Dustin Kirby (born December 12, 1984 in Mentor, Ohio) is an American association football defender who is known for playing for Real Salt Lake.

Youth

Born and raised in the suburbs of Cleveland, Kirby played on the Impact team of the Cleveland Soccer Academy from 1994 through 2003.  During that time he served as captain of the CSA Super Y team in 2002 and won a national championship in July 2003 as a member of the CSA Force Juniors of the U-19 Super Y League. As a member of the 2003 Ohio North State Team, he was named to the Region II pool.

Kirby graduated from Mentor High School in 2003 and was a 2003 NSCAA/Adidas Men's Soccer All-American. Kirby decided to attend Ohio State University in Columbus, Ohio. During his four years at Ohio State University he started every game but one (82 matches) during his career. Kirby was 1st-Team all Big Ten his senior year.

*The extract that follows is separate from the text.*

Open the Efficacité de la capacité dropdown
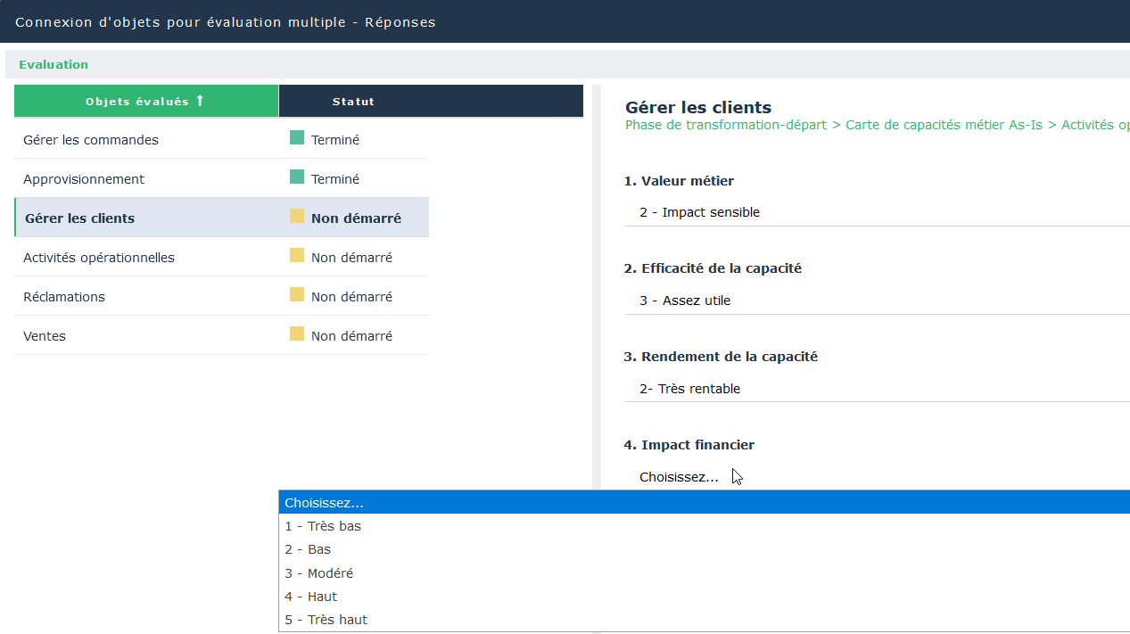Viewport: 1130px width, 634px height. [x=874, y=301]

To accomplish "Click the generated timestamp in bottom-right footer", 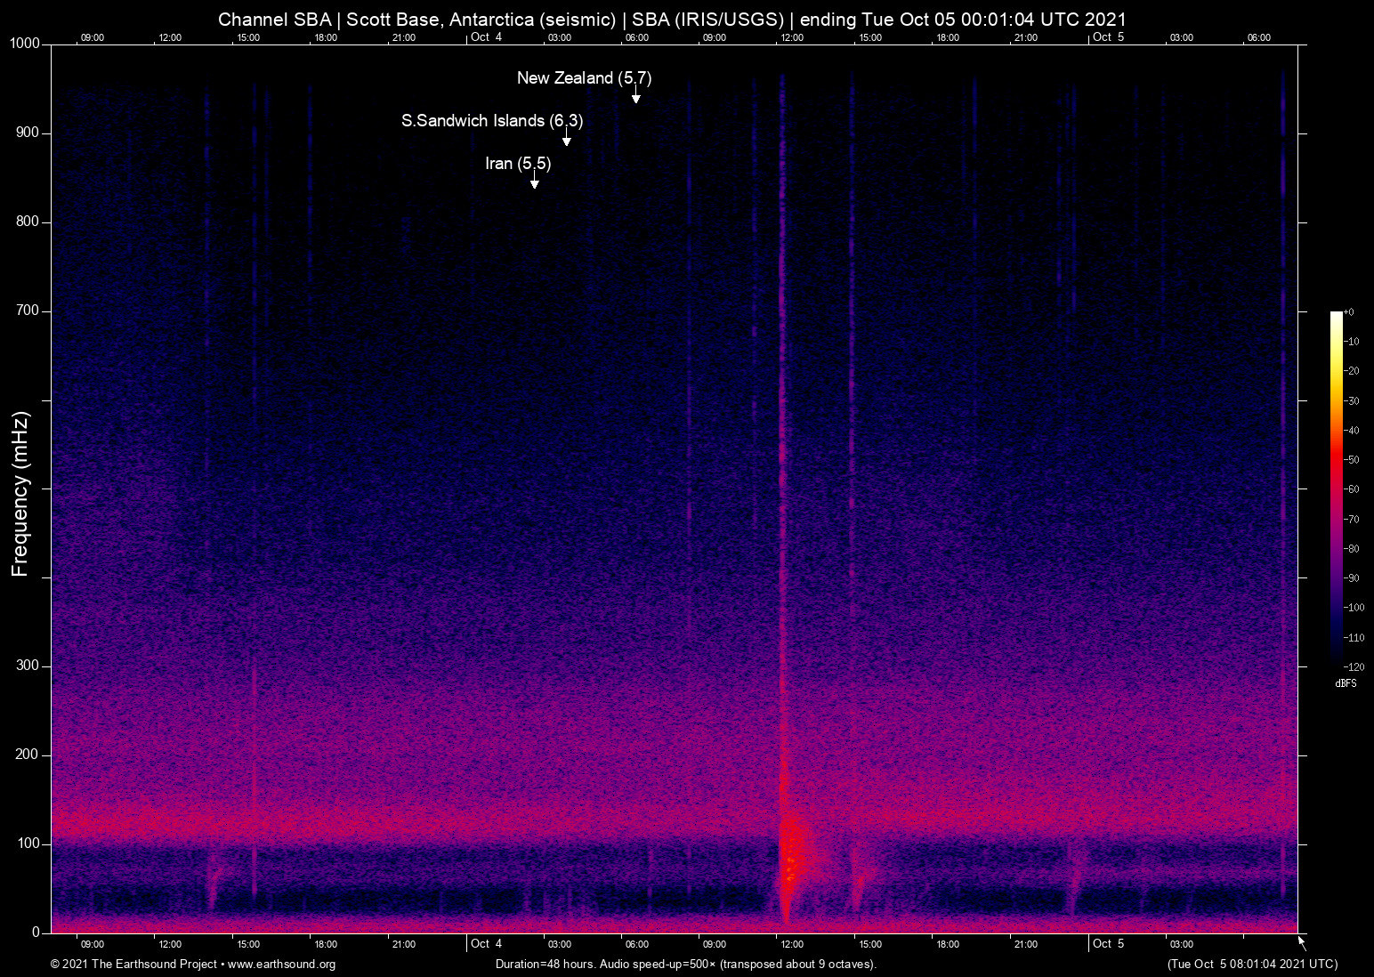I will (1252, 965).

He spent the 2004 collegiate offseason with the Cleveland Internationals in the USL Premier Development League.

Professional

When the 2007 MLS Superdraft came along, Kirby was not initially selected, but he was taken later on, in the 4th round of the supplemental draft, by Real Salt Lake.  In two seasons with the club, Kirby made two league appearances, as well as playing in an exhibition match against the national team of Fiji.  His debut came on October 15, 2007 in a 1-0 loss against the Houston Dynamo.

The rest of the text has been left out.